Load Balancers failing to deploy due to issues finding suitable subnets
Environment
- Red Hat OpenShift Service on AWS (ROSA)
- Red Hat OpenShift Service on AWS with Hosted Control Plane (ROSA HCP)
Issue
In ROSA Classic / ROSA HCP the load balancers backing IngressControllers are failing to deploy with the following error message:
$ oc get co
NAME VERSION AVAILABLE PROGRESSING DEGRADED SINCE MESSAGE
...
ingress 4.20.3 False True True 102m The "default" ingress controller reports Available=False: IngressControllerUnavailable: One or more status conditions indicate unavailable: LoadBalancerReady=False (SyncLoadBalancerFailed: The service-controller component is reporting SyncLoadBalancerFailed events like: Error syncing load balancer: failed to ensure load balancer: could not find any suitable subnets for creating the ELB...

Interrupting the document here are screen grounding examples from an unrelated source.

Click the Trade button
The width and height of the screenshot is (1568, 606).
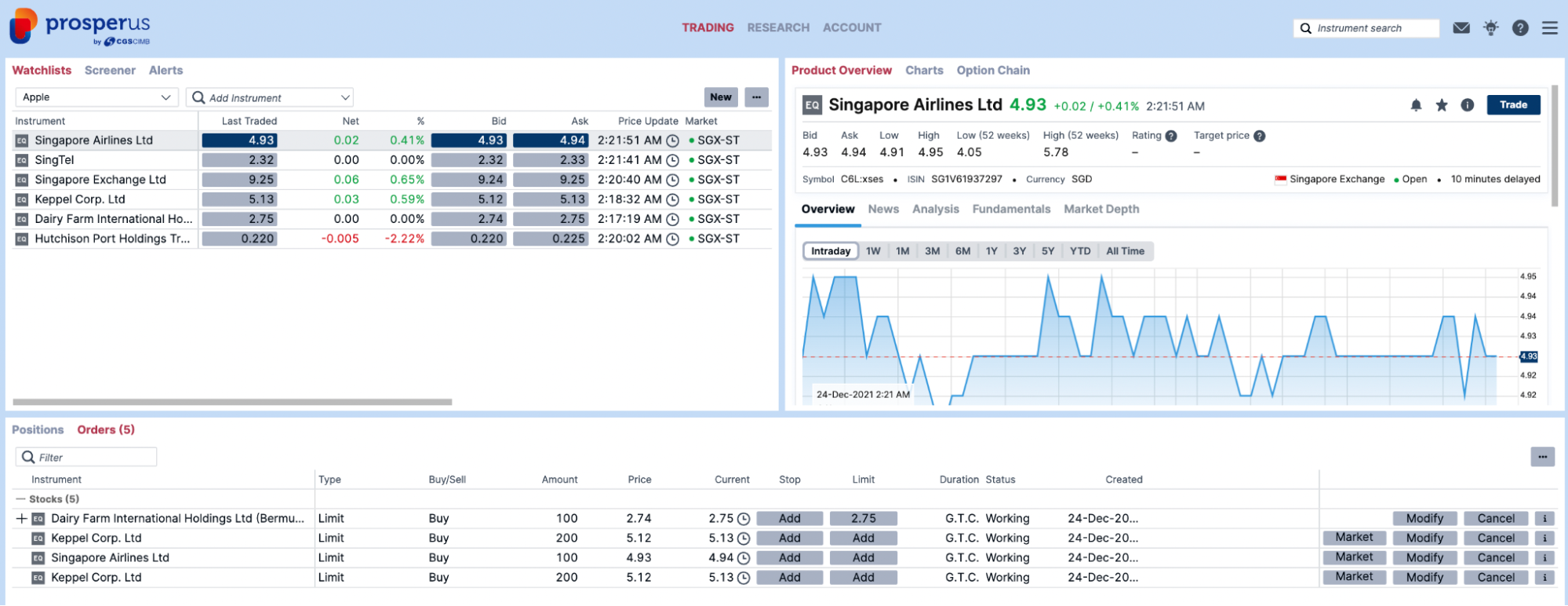point(1513,105)
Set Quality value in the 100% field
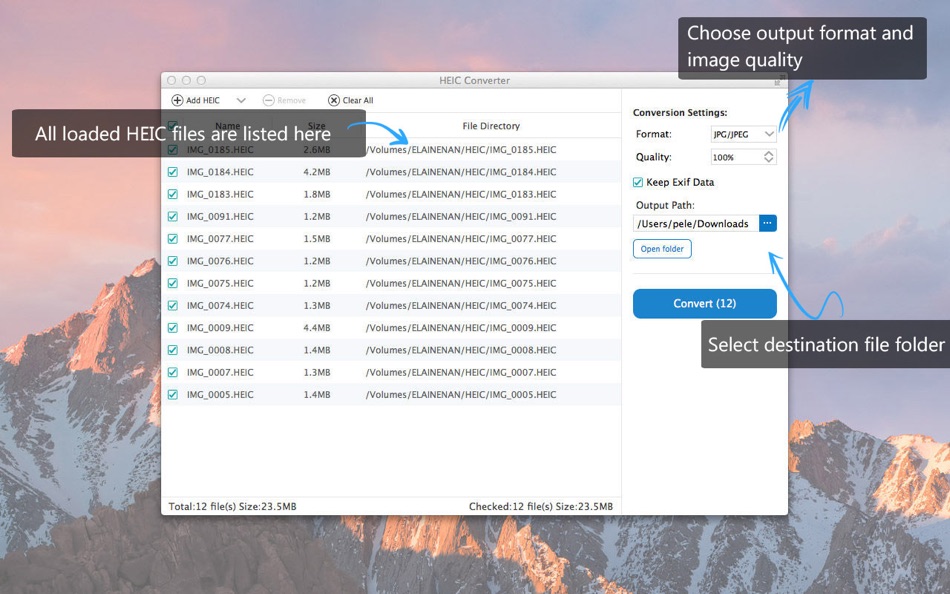Screen dimensions: 950x594 [725, 156]

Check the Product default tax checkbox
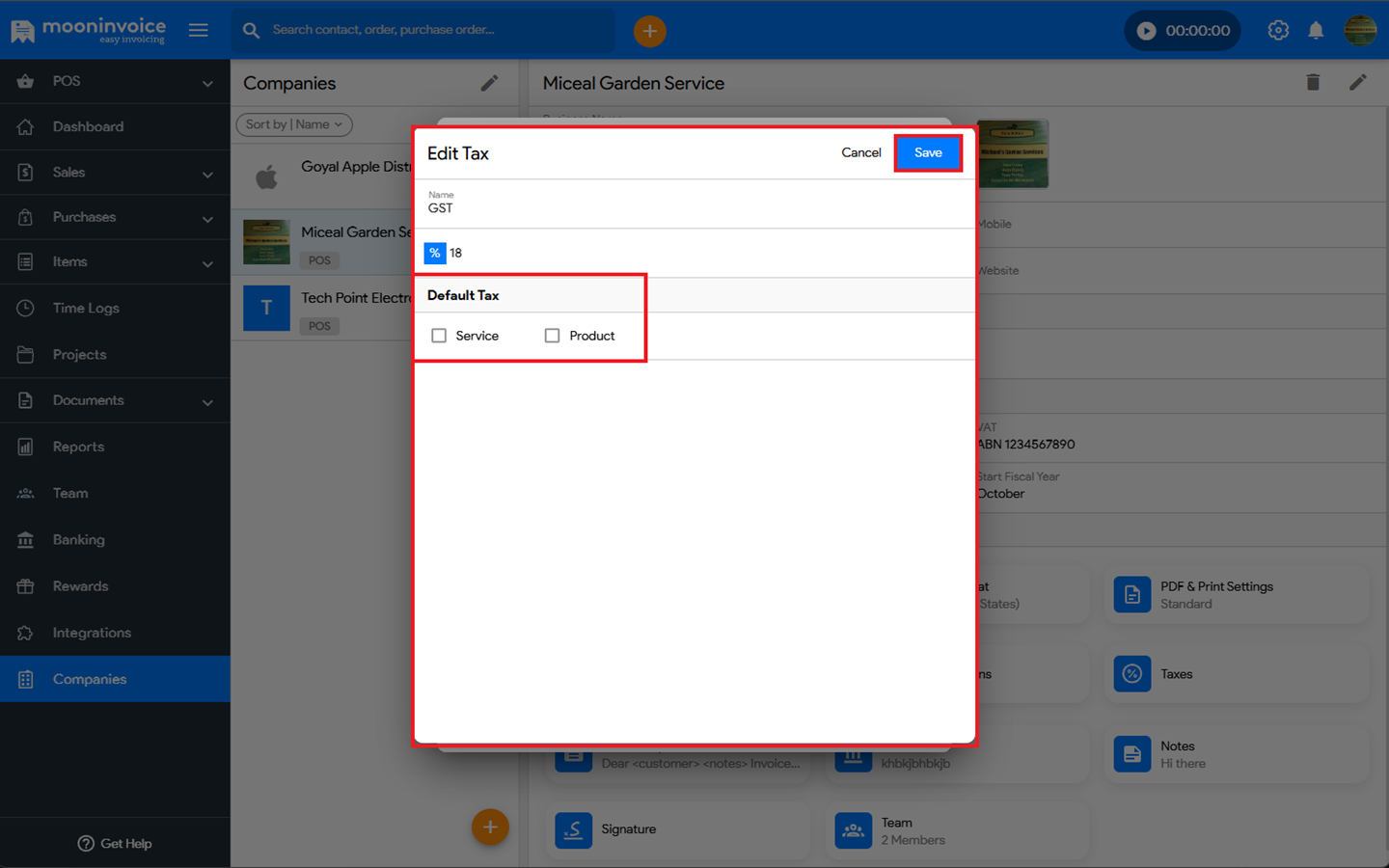coord(552,336)
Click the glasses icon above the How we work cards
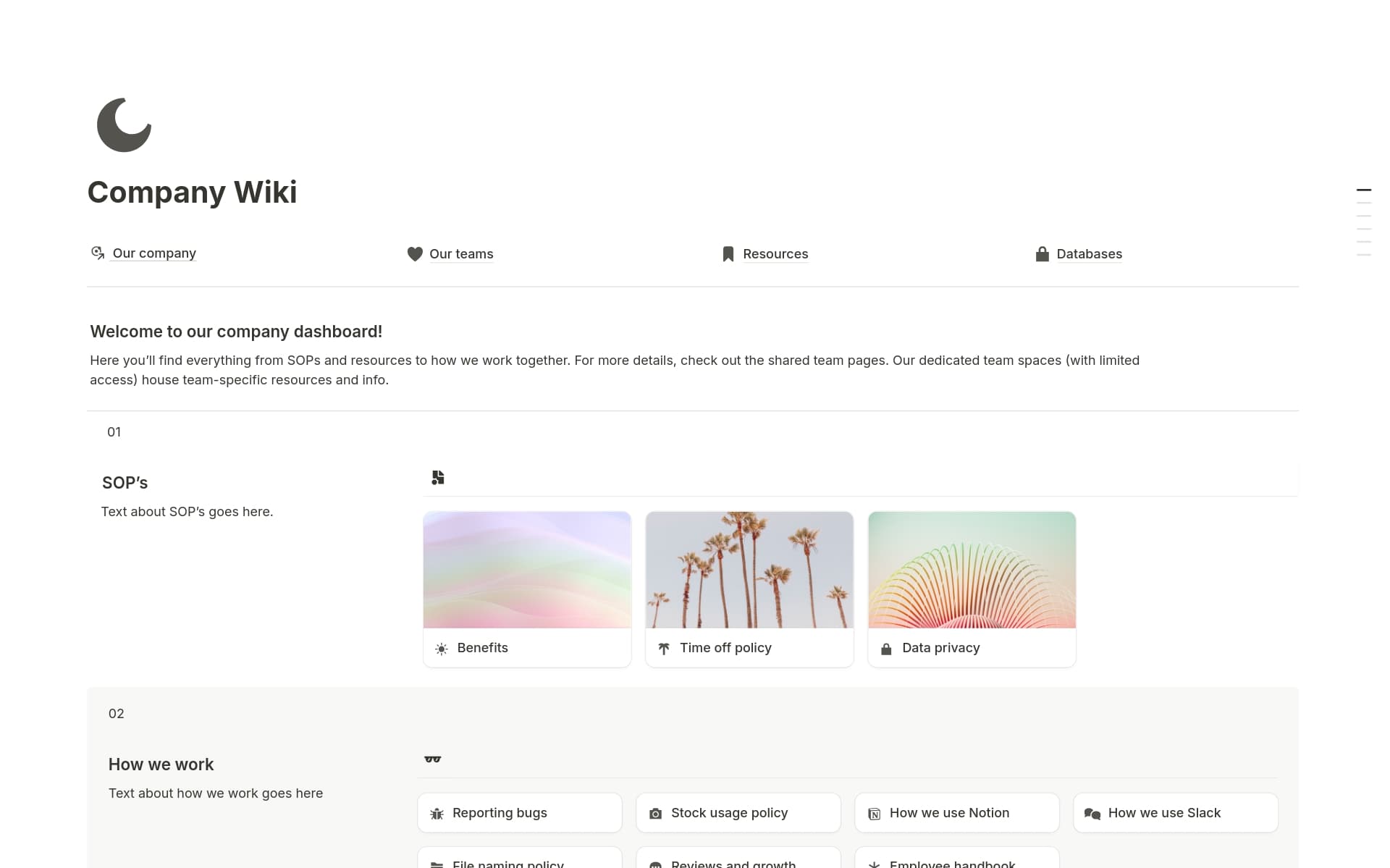Image resolution: width=1390 pixels, height=868 pixels. pos(433,757)
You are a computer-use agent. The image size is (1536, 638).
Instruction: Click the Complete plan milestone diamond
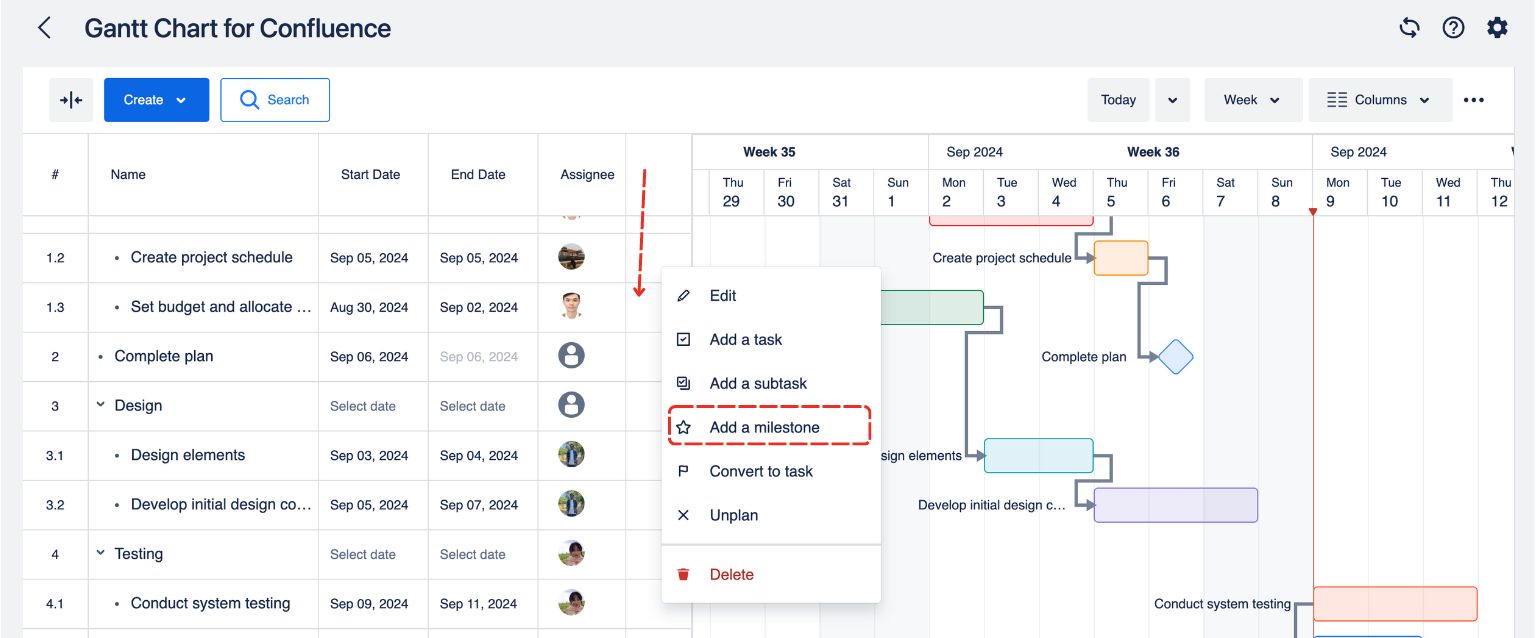[1175, 357]
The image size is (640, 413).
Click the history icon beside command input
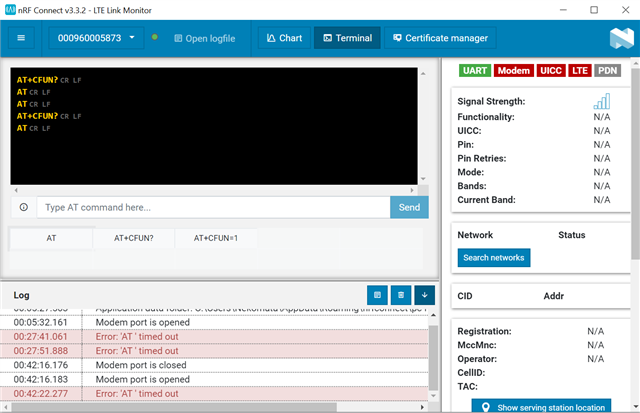click(x=24, y=207)
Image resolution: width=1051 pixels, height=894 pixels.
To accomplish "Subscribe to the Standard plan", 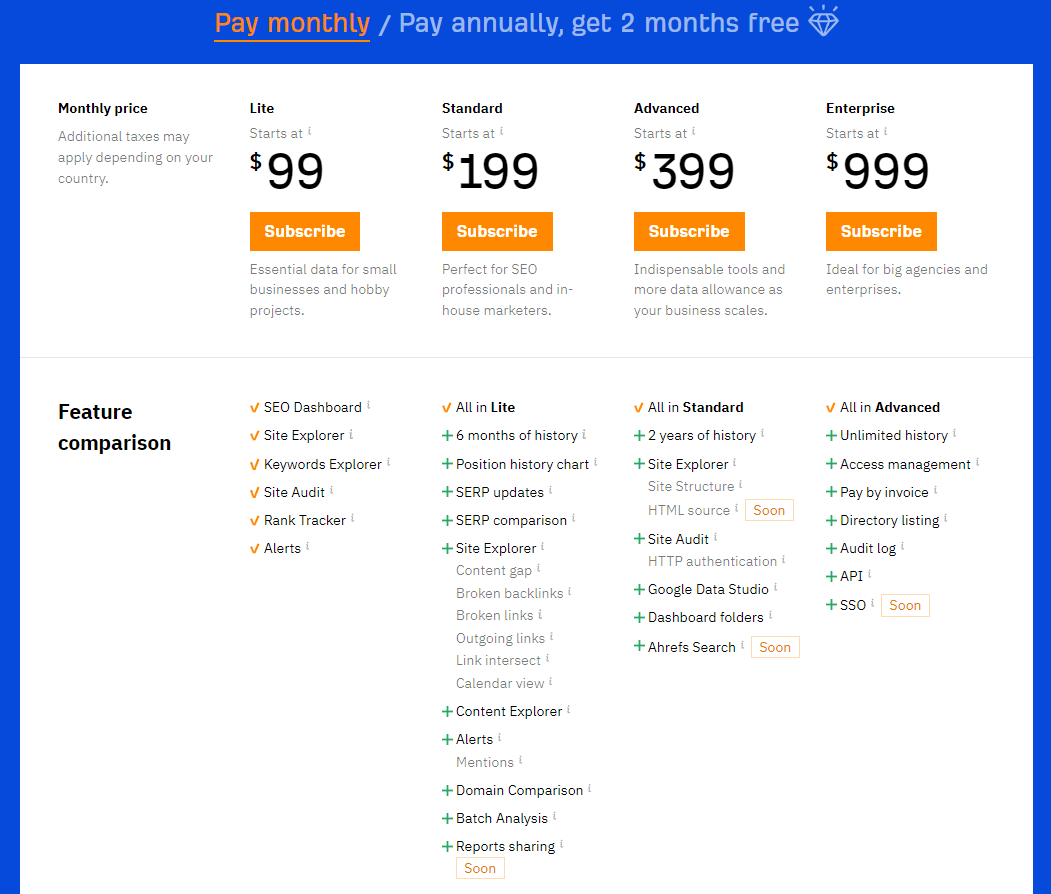I will click(497, 231).
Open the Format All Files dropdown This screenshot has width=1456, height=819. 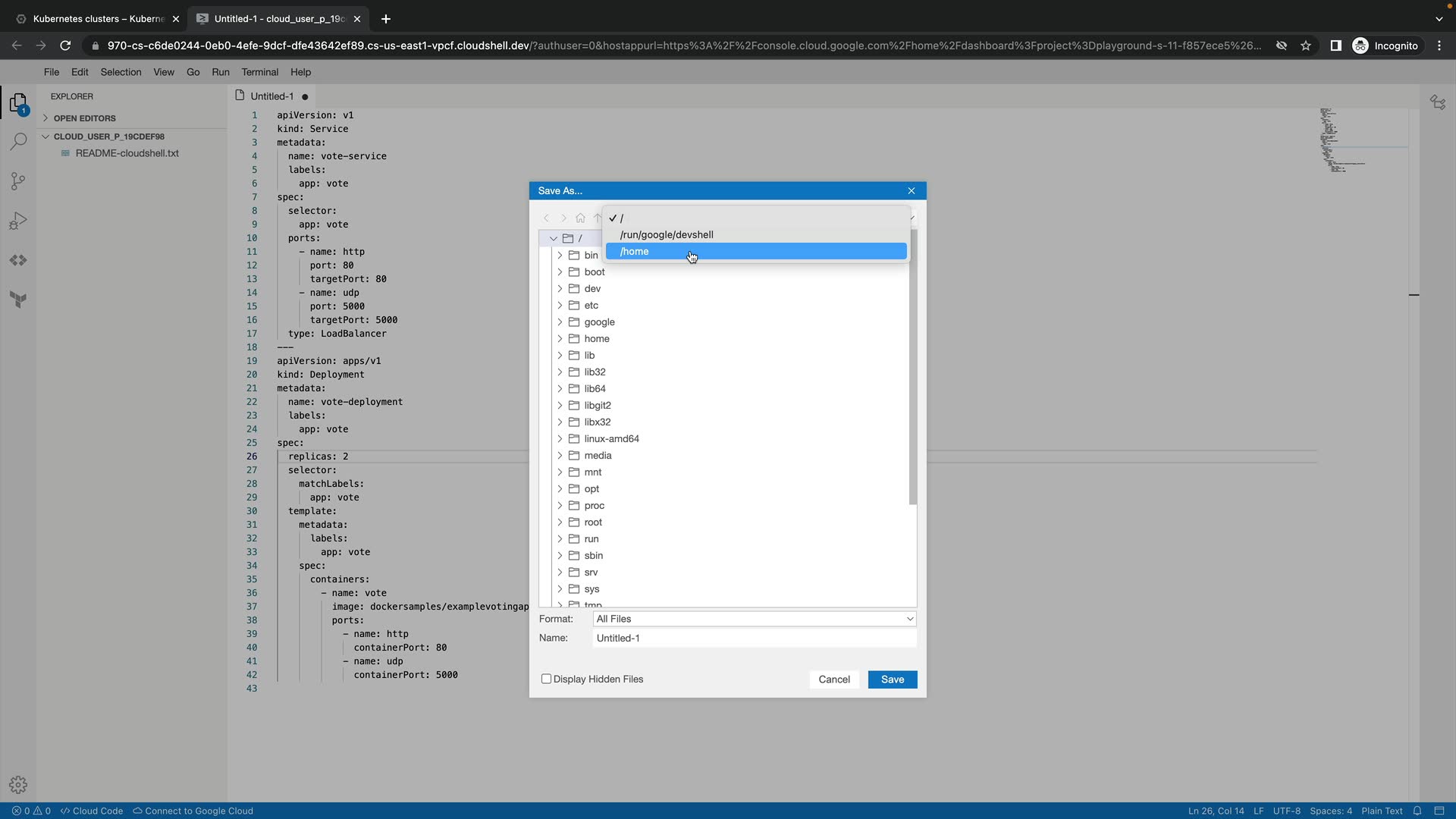pos(754,619)
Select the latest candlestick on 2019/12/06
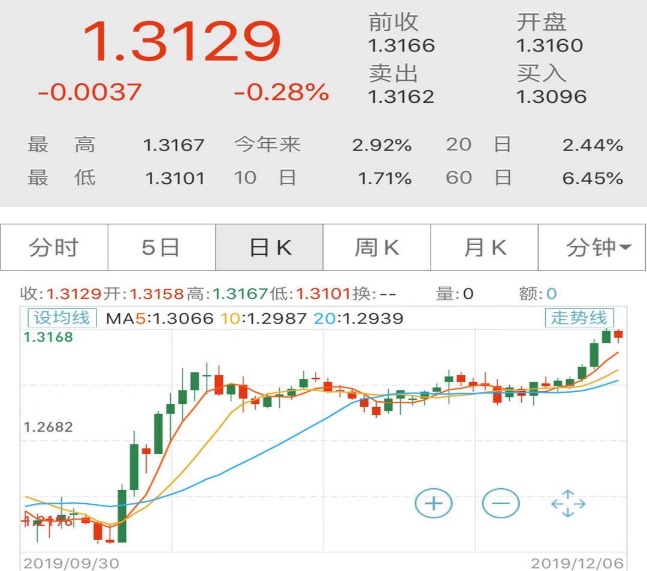This screenshot has height=571, width=647. (x=618, y=335)
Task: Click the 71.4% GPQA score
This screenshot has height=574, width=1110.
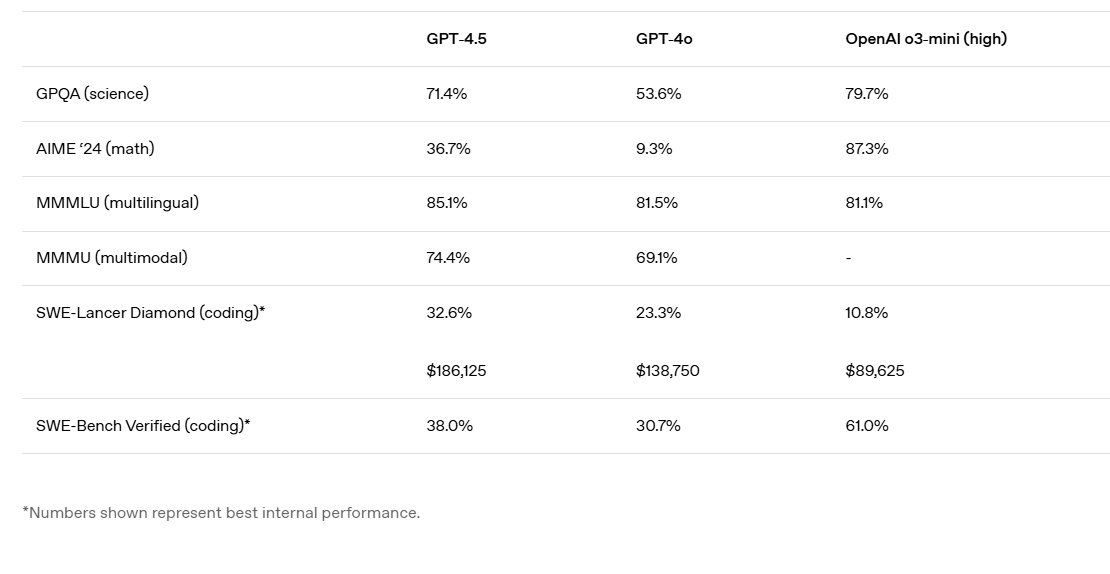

Additionally, other cluster operators like console or authentication may show as degraded (as they depend on the default ingressController)
$ oc get co
NAME VERSION AVAILABLE PROGRESSING DEGRADED SINCE MESSAGE
console 4.14.8 False False False 8d RouteHealthAvailable: failed to GET route (<route details>): Get "<route details>": context deadline exceeded (Client.Timeout exceeded while awaiting headers)
Or
Resolution
If the symptoms described in the Diagnosis session are true, then proceed with below steps:
-
Ensure that all
kubernetes.io/cluster/.*tags on the subnet, which reference other clusters, have their values set to shared. -
Tag the subnet with the clusters infrastructure ID as follows:
Get the infrastructure ID of the cluster:
- for ROSA Classic:
ocm get cluster $CLUSTER_ID | jq '.infra_id' - for ROSA HCP:
ocm get cluster $CLUSTER_ID | jq -r '.id'
Add the tag kubernetes.io/cluster/${INFRA_ID}:shared to the subnets of the VPC that hosts the ROSA cluster.
Optionally, add the kubernetes.io/role/internal-elb:1 tags to the private subnets and kubernetes.io/role/elb:1 to the public subnets.
Root Cause
Load balancer does not spin up because it can not find suitable subnets. The issue usually appears when subnets are shared with past or present EKS clusters.
The subnet selection process prefers clusters tagged for the current cluster and excludes subnets tagged for other clusters.
Diagnostic Steps
- Check if the subnets are tagged
kubernetes.io/cluster/<cluster-identifier>for another cluster or using the cluster's name. - Check if the subnets are missing the
kubernetes.io/cluster/<cluster-identifier>tags. - Identify if there are other clusters running in the same VPC and/or sharing subnets.